Wednesday, September 14, 2011

Small Clarification

Lest anyone interpret my post about the art museum wrongly, I should rush to add that I love art. I draw all the time (well, at least I did before I started at UNA; I'm good if I draw something on Sunday now). I love stuff by the likes of Caravaggio and Albert Duehrer. I can take impressionism, I suppose, but I prefer something that looks pretty much like it does in real life. Cubism? Neo-realism? What's the point of drawing something if every person that passes by it in the museum pauses, wrinkles their nose, and goes, "Huh?" (Which is pretty much my reaction with modern art... but then I like the baldachino in St. Peter's which people seem to hate now, so, yeah... my tastes are decidedly conservative.)

To me it seems that modern artists have sought so much to reduce everything to symbolism, to pure meaning, that the meaning itself has been lost somewhere along the way. The pursuit of one thing and one thing only usually ends in destroying that thing.

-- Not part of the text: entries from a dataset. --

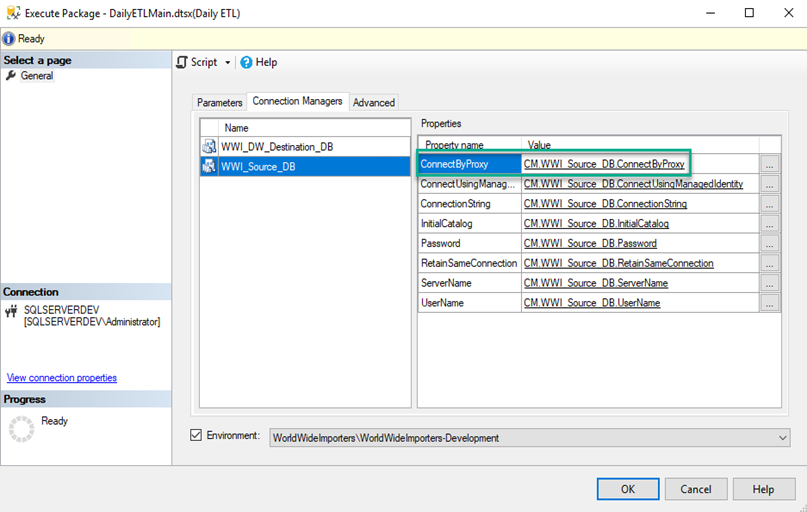
Task: Click WWI_Source_DB connection manager icon
Action: (209, 167)
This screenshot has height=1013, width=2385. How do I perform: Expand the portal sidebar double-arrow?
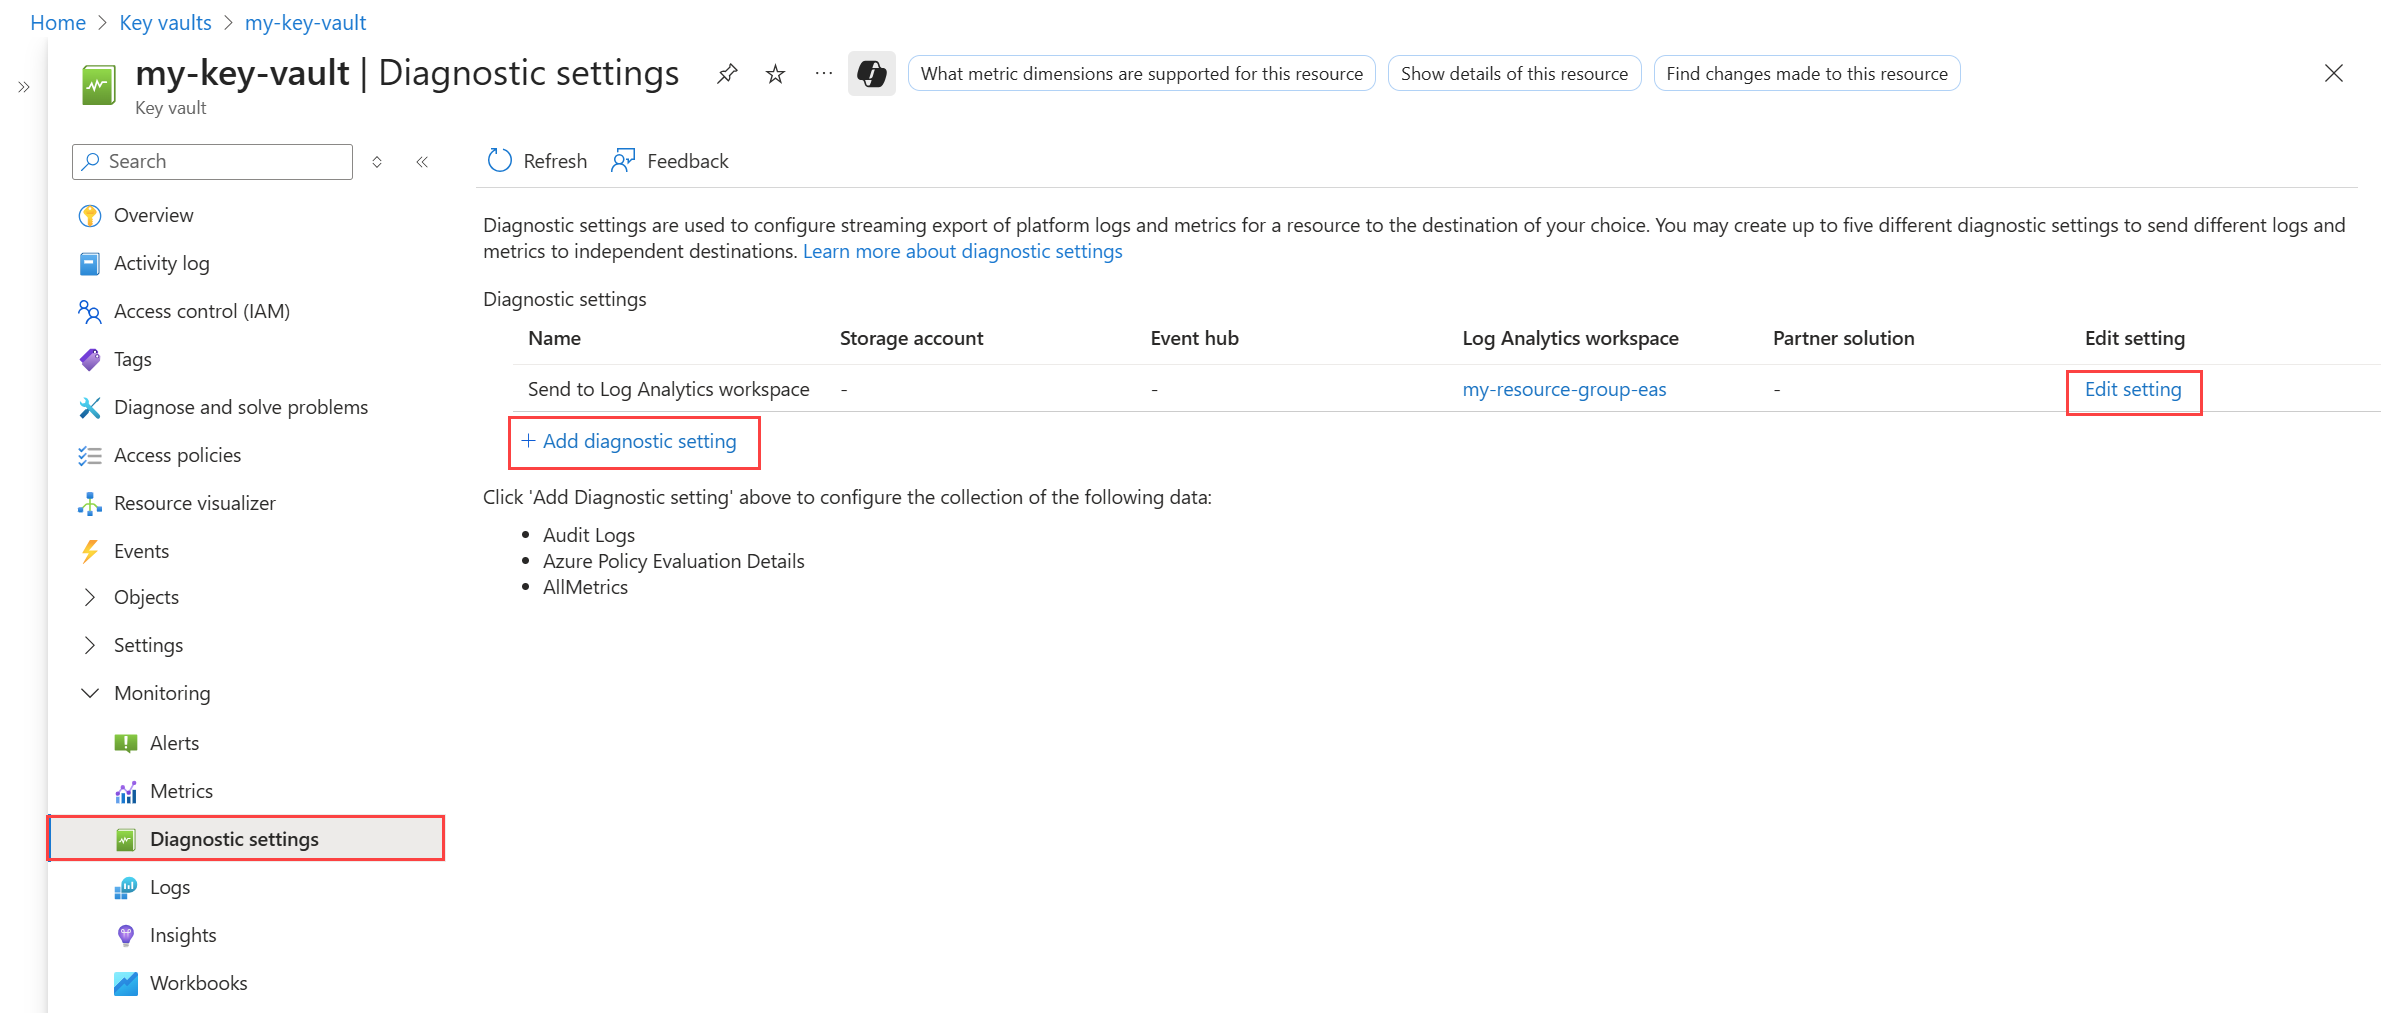24,87
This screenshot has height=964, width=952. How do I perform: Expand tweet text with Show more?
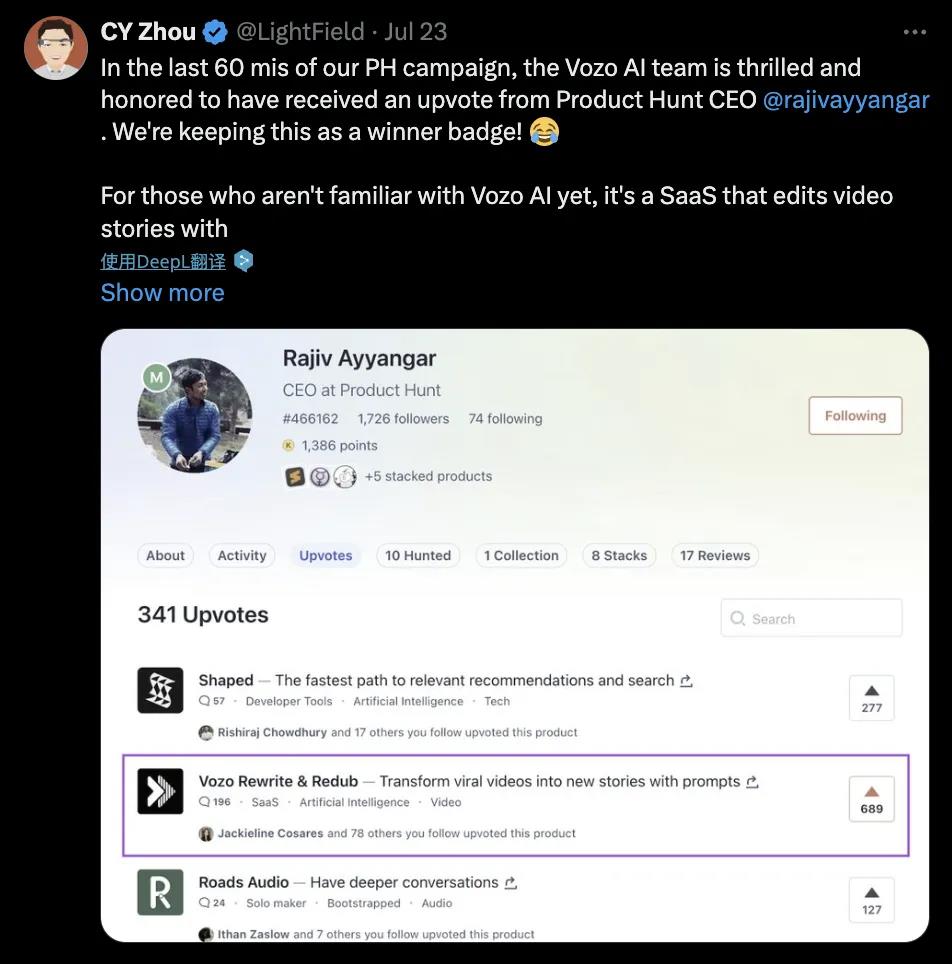[x=162, y=293]
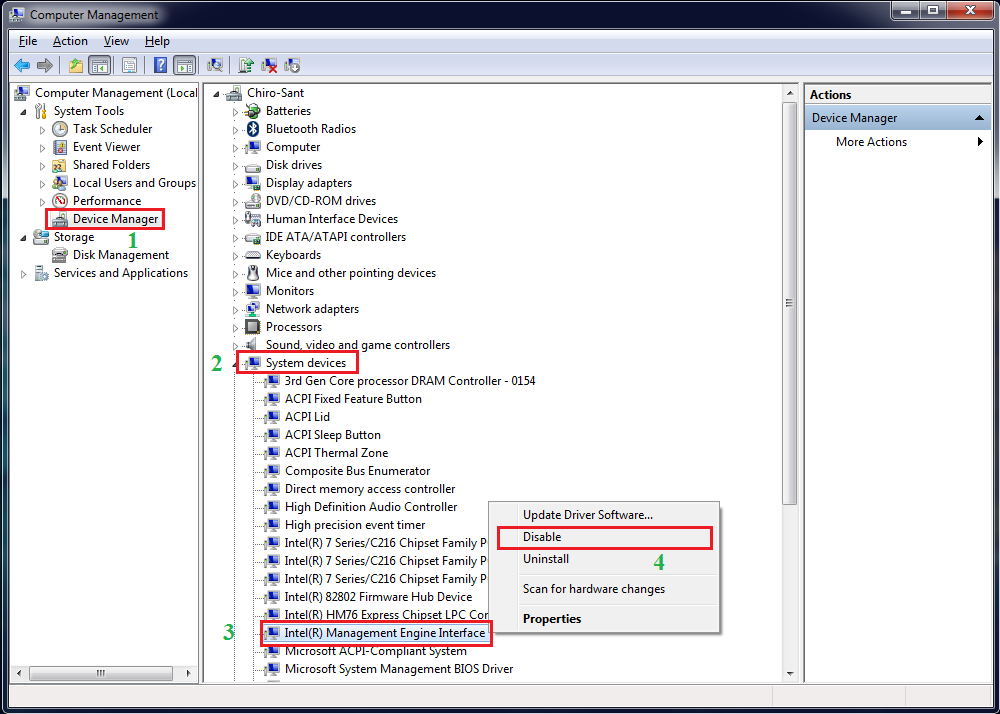Click More Actions in Actions pane

point(871,142)
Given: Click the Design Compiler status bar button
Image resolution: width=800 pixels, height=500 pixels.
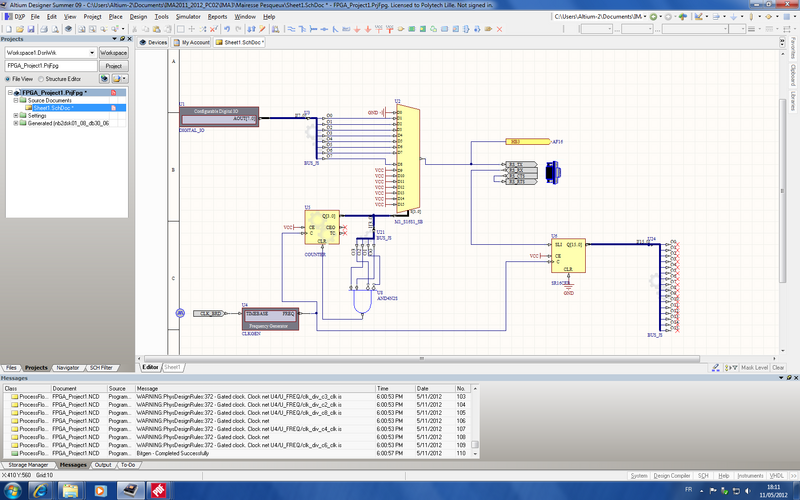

The single-minded pursuit of health can end in doing unhealthy things. (Read G. K. Chesterton's Orthodoxy. Wonderful book.) Only the Ultimate can be pursued ultimately and not destroyed along the way. It's a matter of First and Second Things, as C. S. Lewis put it.

Yep, only I could turn an art museum into a subject for philosophical debate. But I'm open to opinions. Does anyone else think the supposed reduction to pure meaning of modern art has eliminated all true meaning?